Welcome to John Swett High School, the dominant institution in a city smaller than some competing East Bay campuses. The school isn't just a reflection of Crockett, it is Crockett — the sons and daughters of the libertarians and libertines who call this 3,100-person community home. Factory workers, artists, and longtime residents populate the school's football games. Some work the snack bar, others tear tickets, and still others man the band booster table, but most just do their thing: seeing and being seen.
John Swett High School stands apart by standing together. Partly out of circumstance but also out of design, the adults and teens of Swett spend time together. Theirs is a high school where all ages are welcome in a town that involves its school in everything worth celebrating. Rather than creating a separate city of teens like most high schools do, John Swett fills its campus with a busy adult presence. Consequently, the school itself occupies the town's physical and emotional center.
Big cities and big schools could take a lesson.
Ron Spini still remembers driving to Crockett for the first time in 1984. He is sitting in the basement, office, and storage closet of the John Swett gym, where he has coached, taught, and served as athletic director since his arrival almost a quarter of a century ago. Spini has the tanned good looks and permanent squint of a man who has spent a lifetime outdoors. He laughs when he remembers his earliest discussions about the school he calls home. "I tell them 'John Swett' and they say 'Where's that?' And then I tell them, 'You know, in Crockett,' and that doesn't help much either. It isn't until I get to the 'big factory' that you get people saying, 'I think I know where that is.'"
After all, Crockett was a company town long before it was a high school town. The C&H Sugar plant has been a part of the city since 1906. It ruled the city for decades and still dominates the skyline of this town hard against the Carquinez Strait. Most visitors describe it as a piece of Pennsylvania stuck right here in the East Bay. The plant is startlingly strange to a Golden Stater's eyes: red brick, smokestacks, and sirens that go off around the clock but don't seem to freak anyone out.

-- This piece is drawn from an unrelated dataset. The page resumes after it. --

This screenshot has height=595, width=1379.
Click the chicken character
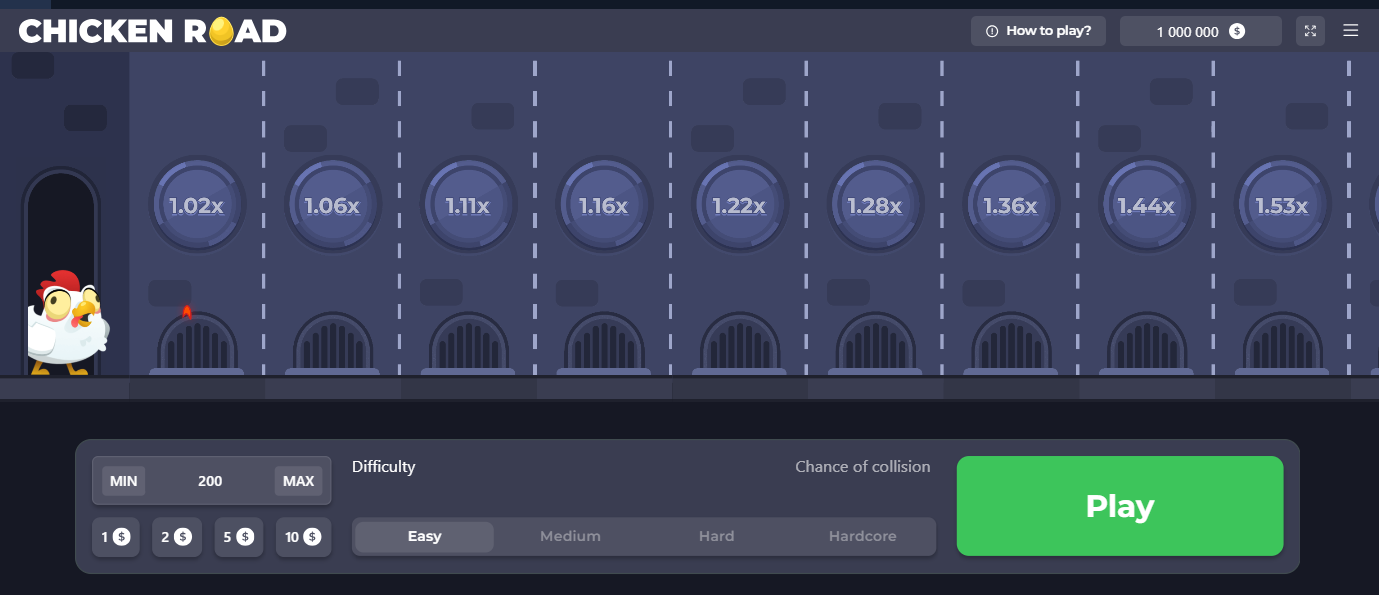(x=66, y=322)
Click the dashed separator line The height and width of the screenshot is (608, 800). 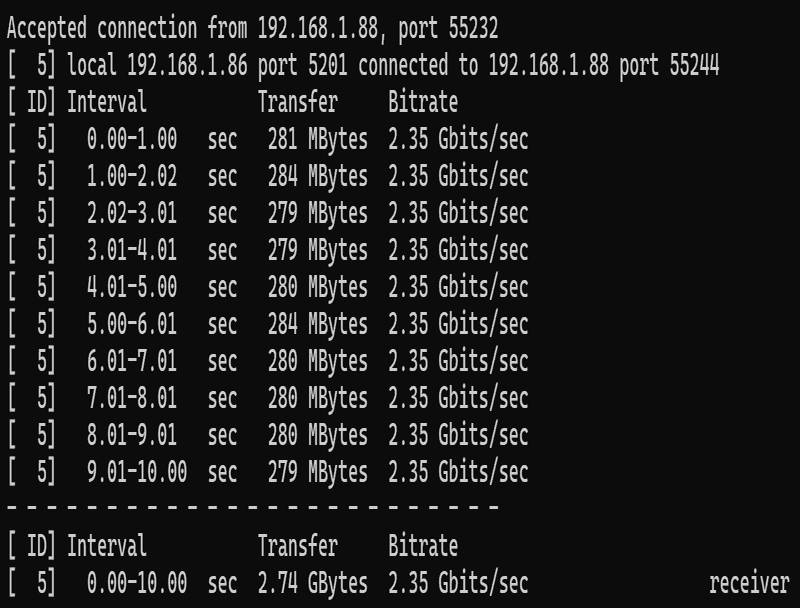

C&H has been refining sugar in Crockett for generations. Ships from Hawaii sailed into the bay, and the refinery worked day and night pumping out smells both sweet and scary. The way the locals spin the factory's history depends on whose side they are on. From the American Legion you get C&H as a paternalistic presence, putting on Christmas shows and passing out cards and gifts to all the little children. On the other hand, the Howard Zinn version portrays C&H as the crushing fist of capitalistic greed — creating a rule of "Bloody Sugar" throughout the 1930s and then stiffing the town when things turned tough.
But now, the factory sits as kind of a mid-narrative Willy Wonka edifice, looming over the town, still producing its product but largely a mystery to the people who live under its shadow. At one time, the factory employed nearly 70 percent of the city's adult residents; today it's just 6.5 percent.

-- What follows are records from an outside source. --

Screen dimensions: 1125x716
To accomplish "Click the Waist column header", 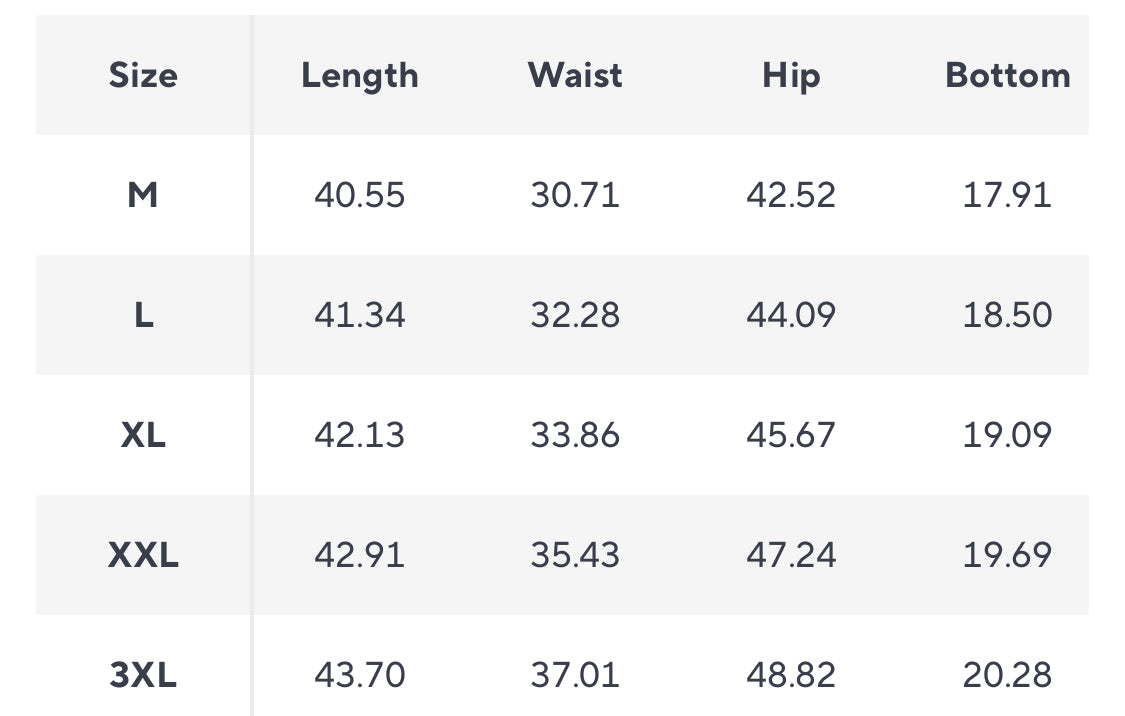I will 575,75.
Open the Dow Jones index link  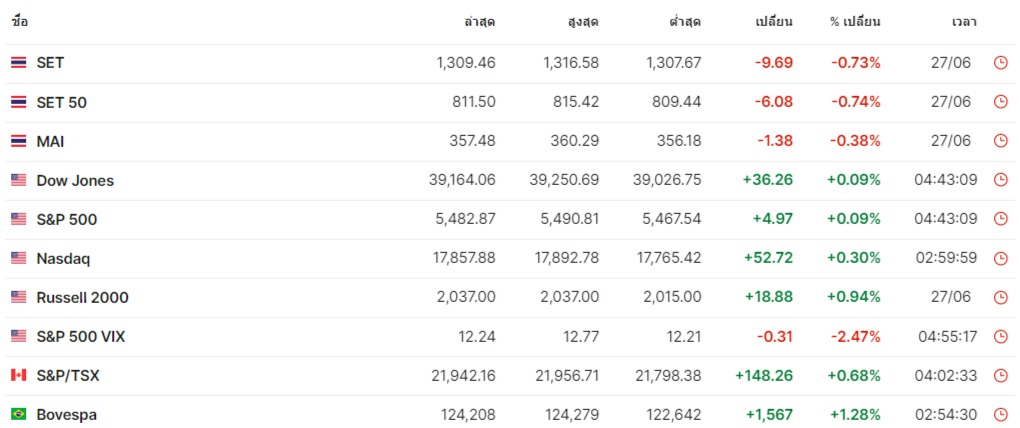(x=75, y=180)
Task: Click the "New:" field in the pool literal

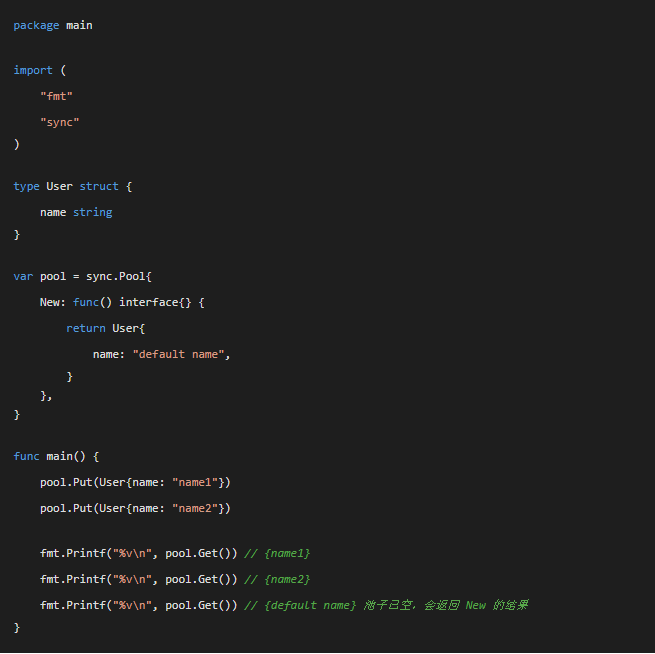Action: point(52,302)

As the plant's importance to Crockett gradually diminished, the town just grew closer to its high school. For a while, the children of factory workers were the bulk of Spini's athletic teams. But when the factory cut back employment from its peak, Crockett settled into the demographic groove it retains today: artisans, outlaws, and a handful of other folks who just stuck around. The one thing that remained consistent was the sense of belonging.
That's why Spini stayed. The sense of community that attracted him could be said to begin in his very office. The sound of squeaky gym shoes and pounding balls echoes off the walls as a handful of students, clearly at home, wander in for medical tape, congratulations, or just to shoot the breeze.
"I won my meet yesterday, Spini," says a slender girl who just barges in.